Por lo tanto sólo comenzando por defender la identidad «para mí mismo» podré defenderla «en sí misma». Es afirmando por encima de todo mis especificidades culturales que defiendo también las tuyas. De esta manera podemos evitar las incoherencias hipócritas de muchos europeos, intelectuales «empeñados», siempre listos a defender la más exótica y lejana de las causas para después predicar en patria el cosmopolitismo, el suicidio étnico, el humanitarismo decadente, el olvido de las raíces y la destrucción de las tradiciones. Sólo éste puede ser el sentido de un reencontrado etnocentrismo imperial europeo. Etnocentrismo ya no filo-imperialista, impregnado de mesianismo cristiano y universalismo iluminista, sino serena y radical afirmación del propio papel en la historia por parte de los europeos finalmente libres de complejos de culpabilidad y otros complejos varios. Etnocentrismo como conciencia étnica, toma de conciencia de ser un único pueblo, en la unidad inseparable de los antepasados y de los descendientes. Etnocentrismo como orgullo, dignidad, patriotismo, fidelidad a sí mismo, voluntad de perpetuarse biológicamente y culturalmente. Sólo siendo nosotros mismos podremos contribuir a la salvación del Otro.

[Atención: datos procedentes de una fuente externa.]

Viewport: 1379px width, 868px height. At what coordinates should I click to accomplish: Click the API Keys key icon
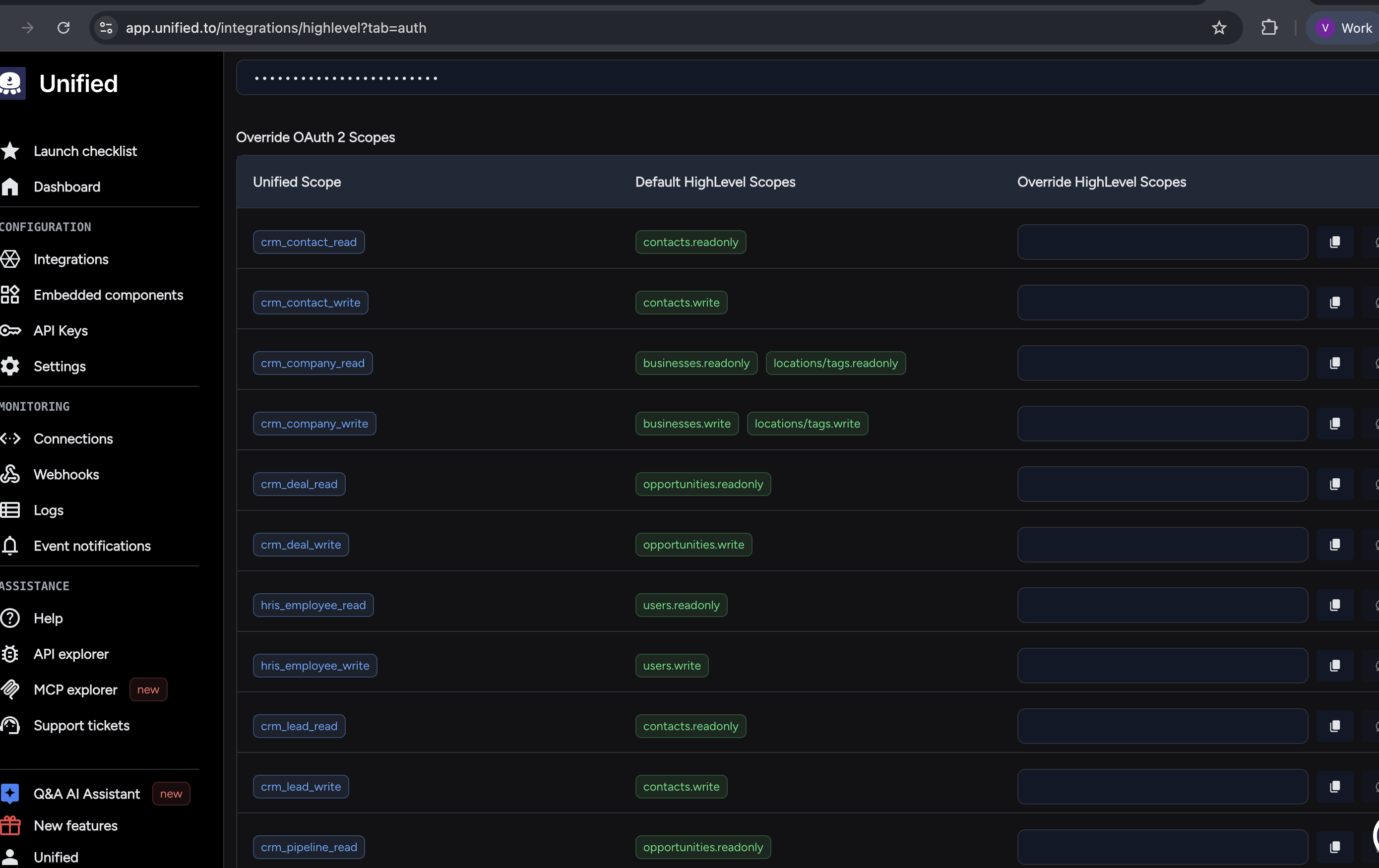click(x=10, y=330)
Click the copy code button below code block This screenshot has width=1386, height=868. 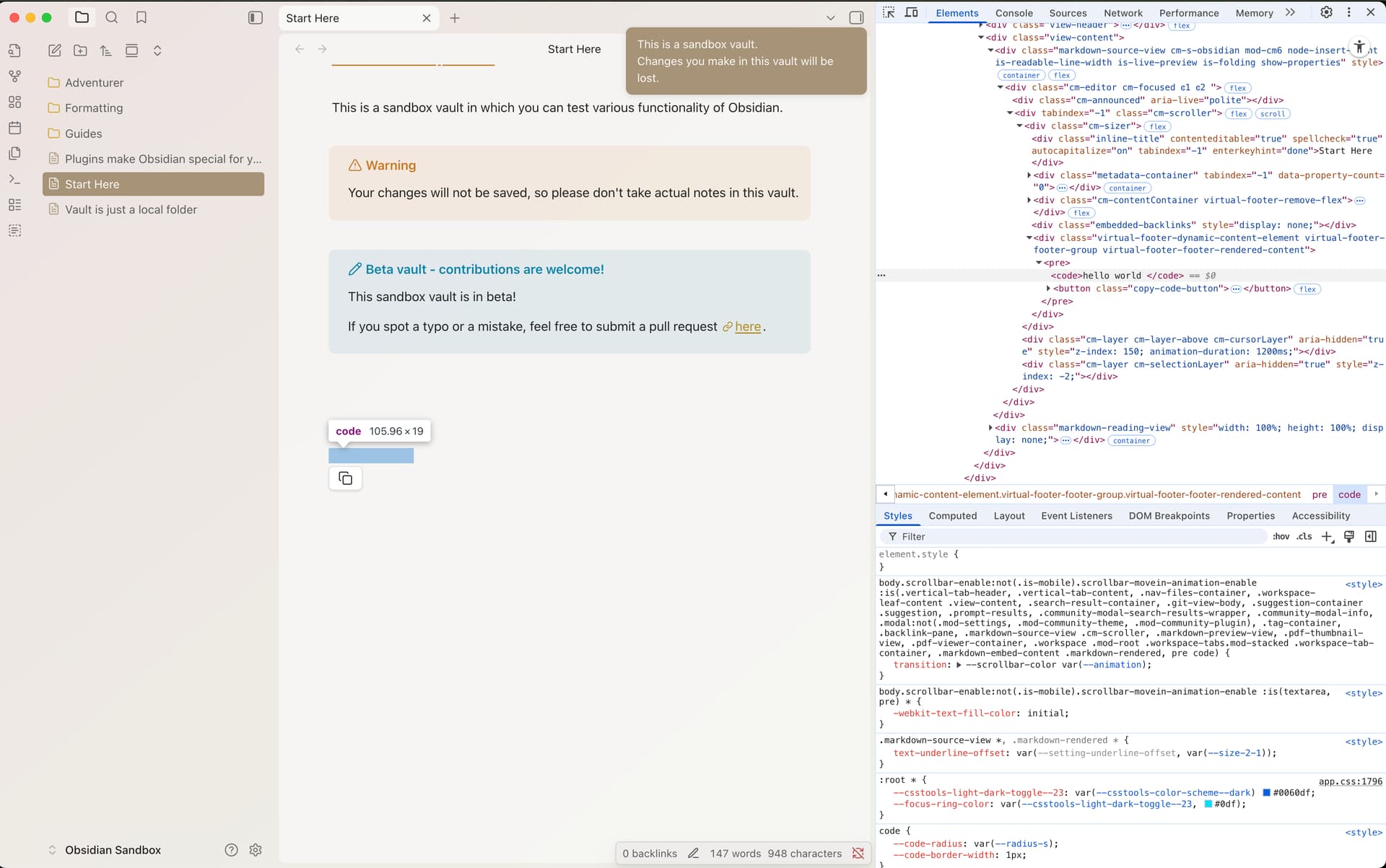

Sólo una Europa libre, etnocentrada, poderosa y orgullosa de la propia identidad podrá un mañana representar la vanguardia mundial de la causa de los pueblos -de todos los pueblos-. Una Europa sierva, impotente, presa del caos étnico y del etnomasoquismo podrá solo representar el trágico monumento viviente del triunfo del mundialismo.

Adriano Scianca


Artículo original publicado en el número 229 de la revista Orion, octubre de 2003. Posteriormente publicado en el número 15 de la revista Tierra y Pueblo, abril de 2007



Notas:

1. Pierre Vial, Une terre, un peuple, Editions Terre et Peuple, París 2000

2. Para una exposición, sintética pero profunda, de los aspectos del Fascismo puestos aquí de relieve consultar Giorgio Locchi, «Espressione politica e repressione del principio sovrumanista», en L’Uomo libero n° 53, marzo 2002, y además las Notas de Stefano Vaj que preceden tal texto.

3. Para el concepto de «forma étnica» ver Franco Freda, I lupi azzurri, Edizione de Ar, Padua 2000.

4. Sobre este punto y los precedentes ha insistido recientemente Guillaume Faye. Para un lúcido examen de las tesis del último Faye y para otras inteligentes reflexiones acerca de la idea identitaria, sobre el tema de la inmigración, sobre el etnocentrismo europeo etc. Consultar el excelente ensayo de Stefano Vaj, «Per l’autodifesa etnica totale», en L’Uomo Libero n. 51, mayo 2001.